Brown Sugar, just like a young girl should.
Those are the opening lyrics to “Brown Sugar” which I confess I’d never read before writing this article. To my ears, only the chorus was ever comprehensible and I never liked the song enough to dig deeper.
I wish I’d been spared this discovery.
Really says something that Hill chose for his band a title Mick Jagger thought too on-the-nose to be attached to a song he’d written about rape, torture and slavery.
It’s hard to imagine Hill was as oblivious to Jagger’s subject matter as I was. If nothing else, I’ll concede he’s clearly more of a music nerd than I am. And you can’t chalk his band name choice up to youthful stupidity, either. Hill’s a child of the ’70s whose been in the music business a long time. He dubbed his band Black Pussy when he was in his early 30s and has been touring on that moniker for about eight years.
That makes him a middle-aged man coasting to minor stardom on a song controversy that started 45 years ago. No wonder this entire Black Pussy saga sounds so drearily familiar. The music and clothes are a retread of what Hill’s best buddy’s older brother would’ve found cool. Hill’s responses to media about his band name haven’t advanced in sophistication beyond a stoned parking lot discussion circa 1997.
It’s all so old and tired. And yet I’m still typing.

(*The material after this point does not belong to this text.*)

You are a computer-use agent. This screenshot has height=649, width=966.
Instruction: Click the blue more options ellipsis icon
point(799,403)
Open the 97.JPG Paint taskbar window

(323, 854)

Despite the protests and cancelations, far from being silenced, Black Pussy doesn’t lack for shows or attention. Their canceled Exchange gig has been picked up by the Cloud 9 Nightclub (another nostalgia act) and will run as scheduled on Sept. 18. Thanks to all the times their name has run afoul of the locals where they’ve played, they’ve been profiled in Exclaim!, Daily Dot, Chart Attack, Huffington Post and Jezebel (in which Hill was dubbed the “Portland Fuckboy”). This incident in Regina scored them a lengthy profile in Vice’s Noisey.
I hear they’ve quite the following in Calgary**. Even that doesn’t surprise me.
* Social Justice Warriors.
** Show also cancelled and relocated, and copious media attention presumably garnered.